September 15-19, 2019


Glutamate decarboxylase (GAD) is a crucial enzyme for the preparation of gamma-aminobutyric acid (GABA) by biological methods. In this study, the Consensus Finder (http://cbs-kazlab.oit.umn.edu/) was used, and 8 sites were screened with the most prevalent amino acid (over 60% threshold) among the homologous family members, and stabilized variants of GAD were performed by site-directed mutagenesis.
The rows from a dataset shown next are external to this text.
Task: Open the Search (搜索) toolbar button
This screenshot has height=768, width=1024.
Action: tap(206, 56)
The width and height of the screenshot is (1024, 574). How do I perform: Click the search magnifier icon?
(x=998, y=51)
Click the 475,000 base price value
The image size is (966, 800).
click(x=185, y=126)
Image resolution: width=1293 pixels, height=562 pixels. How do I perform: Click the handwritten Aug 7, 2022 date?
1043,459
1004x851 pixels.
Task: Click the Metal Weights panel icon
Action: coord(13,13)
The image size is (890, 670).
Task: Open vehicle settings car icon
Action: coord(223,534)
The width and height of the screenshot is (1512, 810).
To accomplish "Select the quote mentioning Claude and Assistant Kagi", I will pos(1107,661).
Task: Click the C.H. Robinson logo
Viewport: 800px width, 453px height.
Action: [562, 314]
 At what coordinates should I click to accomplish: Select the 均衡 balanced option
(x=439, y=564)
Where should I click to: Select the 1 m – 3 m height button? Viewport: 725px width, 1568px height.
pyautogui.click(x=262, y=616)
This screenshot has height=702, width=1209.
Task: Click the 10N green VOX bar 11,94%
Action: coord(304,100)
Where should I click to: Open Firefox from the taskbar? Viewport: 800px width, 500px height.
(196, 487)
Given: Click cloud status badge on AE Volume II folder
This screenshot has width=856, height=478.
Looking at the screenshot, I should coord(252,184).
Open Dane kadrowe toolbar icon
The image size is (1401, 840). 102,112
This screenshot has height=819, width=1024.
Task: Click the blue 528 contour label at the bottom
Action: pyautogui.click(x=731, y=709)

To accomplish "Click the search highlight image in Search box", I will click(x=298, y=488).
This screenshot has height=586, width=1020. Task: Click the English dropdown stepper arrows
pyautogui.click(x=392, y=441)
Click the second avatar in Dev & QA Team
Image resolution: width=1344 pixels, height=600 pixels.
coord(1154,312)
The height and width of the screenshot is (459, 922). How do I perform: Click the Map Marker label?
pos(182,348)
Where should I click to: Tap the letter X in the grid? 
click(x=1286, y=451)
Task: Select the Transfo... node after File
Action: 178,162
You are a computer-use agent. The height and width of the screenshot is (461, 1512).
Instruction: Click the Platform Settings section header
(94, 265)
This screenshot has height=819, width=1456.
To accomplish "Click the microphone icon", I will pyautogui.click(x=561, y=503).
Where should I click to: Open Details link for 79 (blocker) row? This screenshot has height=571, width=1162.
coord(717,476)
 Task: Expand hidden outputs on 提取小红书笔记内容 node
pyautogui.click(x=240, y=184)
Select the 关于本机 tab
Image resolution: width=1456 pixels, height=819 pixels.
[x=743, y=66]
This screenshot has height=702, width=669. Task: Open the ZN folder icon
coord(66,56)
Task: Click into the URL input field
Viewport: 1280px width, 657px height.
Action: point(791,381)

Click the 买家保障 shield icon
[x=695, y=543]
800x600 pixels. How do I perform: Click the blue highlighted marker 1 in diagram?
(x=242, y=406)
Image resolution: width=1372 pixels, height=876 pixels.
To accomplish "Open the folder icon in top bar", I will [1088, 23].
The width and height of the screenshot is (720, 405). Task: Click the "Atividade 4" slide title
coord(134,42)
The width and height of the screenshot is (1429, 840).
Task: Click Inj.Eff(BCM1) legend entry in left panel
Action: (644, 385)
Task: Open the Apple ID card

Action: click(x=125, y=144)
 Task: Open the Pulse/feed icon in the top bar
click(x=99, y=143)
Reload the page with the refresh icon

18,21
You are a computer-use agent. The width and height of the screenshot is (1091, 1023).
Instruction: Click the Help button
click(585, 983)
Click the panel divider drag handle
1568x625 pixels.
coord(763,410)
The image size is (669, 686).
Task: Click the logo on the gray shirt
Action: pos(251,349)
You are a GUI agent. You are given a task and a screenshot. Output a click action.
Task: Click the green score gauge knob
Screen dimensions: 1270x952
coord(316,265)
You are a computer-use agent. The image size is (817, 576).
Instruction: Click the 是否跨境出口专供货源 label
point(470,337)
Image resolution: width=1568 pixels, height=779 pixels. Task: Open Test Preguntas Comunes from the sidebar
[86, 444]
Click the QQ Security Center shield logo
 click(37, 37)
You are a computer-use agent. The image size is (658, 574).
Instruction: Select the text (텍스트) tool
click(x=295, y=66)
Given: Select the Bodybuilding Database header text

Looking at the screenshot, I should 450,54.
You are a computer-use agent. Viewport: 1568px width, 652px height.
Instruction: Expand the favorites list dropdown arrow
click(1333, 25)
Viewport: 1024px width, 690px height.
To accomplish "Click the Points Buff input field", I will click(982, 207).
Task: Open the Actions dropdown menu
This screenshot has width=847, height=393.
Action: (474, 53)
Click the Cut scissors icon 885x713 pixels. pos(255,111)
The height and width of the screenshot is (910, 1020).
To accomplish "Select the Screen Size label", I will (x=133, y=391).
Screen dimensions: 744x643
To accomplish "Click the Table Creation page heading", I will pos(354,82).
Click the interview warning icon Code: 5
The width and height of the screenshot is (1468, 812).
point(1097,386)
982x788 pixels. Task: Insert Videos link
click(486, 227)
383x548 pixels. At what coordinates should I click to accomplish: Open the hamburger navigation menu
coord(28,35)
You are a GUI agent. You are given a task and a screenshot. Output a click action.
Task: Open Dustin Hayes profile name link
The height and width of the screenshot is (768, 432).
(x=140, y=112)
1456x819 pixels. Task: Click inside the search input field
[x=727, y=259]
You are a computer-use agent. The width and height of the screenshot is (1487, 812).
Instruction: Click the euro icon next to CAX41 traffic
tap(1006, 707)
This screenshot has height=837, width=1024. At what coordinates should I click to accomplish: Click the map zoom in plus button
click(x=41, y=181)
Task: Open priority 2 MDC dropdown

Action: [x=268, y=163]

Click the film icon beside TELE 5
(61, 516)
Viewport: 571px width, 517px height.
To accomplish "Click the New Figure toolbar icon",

The results showed that the mutants T383K and A163S showed higher thermostability than that of GAD wild-type. Compared to GAD wild type, the A163S and T383K mutants displayed the shift in thermostability, with 1.74-fold and 1.45-fold increase in half-life (t1/2) at 55 °C, 2.9 °C and 1.8 °C increase in T50 10. By the differential scanning fluorimetry (DSF) analysis, the best mutant, T383K, showed a melting temperature (Tm) of 41.9 °C, which corresponded to a 1.3 °C increase relative to the wild-type GAD. Molecular dynamics simulation indicated that mutations of A163S and T383K lowered the overall root mean square deviation (RMSD) for the overall residues at 310K and consequently increased the protein rigidity.